Cuidar, amar ...
El acto musical requiere de cierto mimo. Nosotros, como oyentes, tenemos el deber de cuidar la música para que pueda ser mejor apreciada. La música no solo nos sirve, sino que también nosotros la servimos. Debemos revestirla de dignidad.
Cuidar todos los detalles de la escucha. El silencio, el entorno, la calidad del sonido. Atender al sonido. Amar la música.
Cuidar todos los detalles intelectuales. No banalizar lo trascendente. No elevar lo intrascendente.
Hablar siempre con respeto y escuchar para aprender.
Todo esto no son normas morales. Son pequeños consejos prácticos. Si cuidamos la música, esta suena mejor y sus ecos reverberan en nuestra cabeza. Las ondas nos acompañan por la calle, por las noches en la cama.

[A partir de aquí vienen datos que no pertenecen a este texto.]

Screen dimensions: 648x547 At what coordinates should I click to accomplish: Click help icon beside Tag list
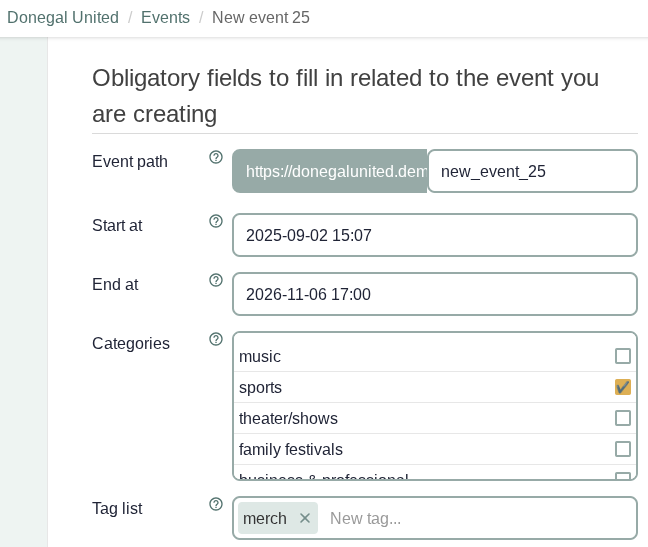pyautogui.click(x=216, y=504)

No es tan importante el tiempo, sino la calidad del tiempo. La música nos hace tomar consciencia de nuestro tiempo. El valor del tiempo es mayor cuando nosotros le damos valor al tiempo. El tiempo es más valioso si lo llenamos de música y ésta es más valiosa si la escuchamos.
Quedarse quieto y escuchar es una actividad muy complicada. Mis pies quieren andar. ¡No os mováis! ¡Así me distraéis y no puedo seguir el compás! ¿Y como bailaré si no puedo seguir el compás?
El sonido es como el humo del incienso. Se ve poco y se huele mucho. Pero el incienso huele mal en una casa fea.
Escuchar y pensar son dos actividades casi incompatibles. Escuchar y no pensar, esa es la mejor manera de acercarse a la música. Después la cabeza se llena de mariposas.
Nada más comenzar el sonido hay que juzgarlo. Así nos apropiamos de él y él de nosotros.
Amar es una actividad que depende de dos sujetos. Si nosotros amamos no debemos pedir nada a cambio aunque sepamos con certeza que el verdadero amor siempre es correspondido. Aquí se encierra una paradoja.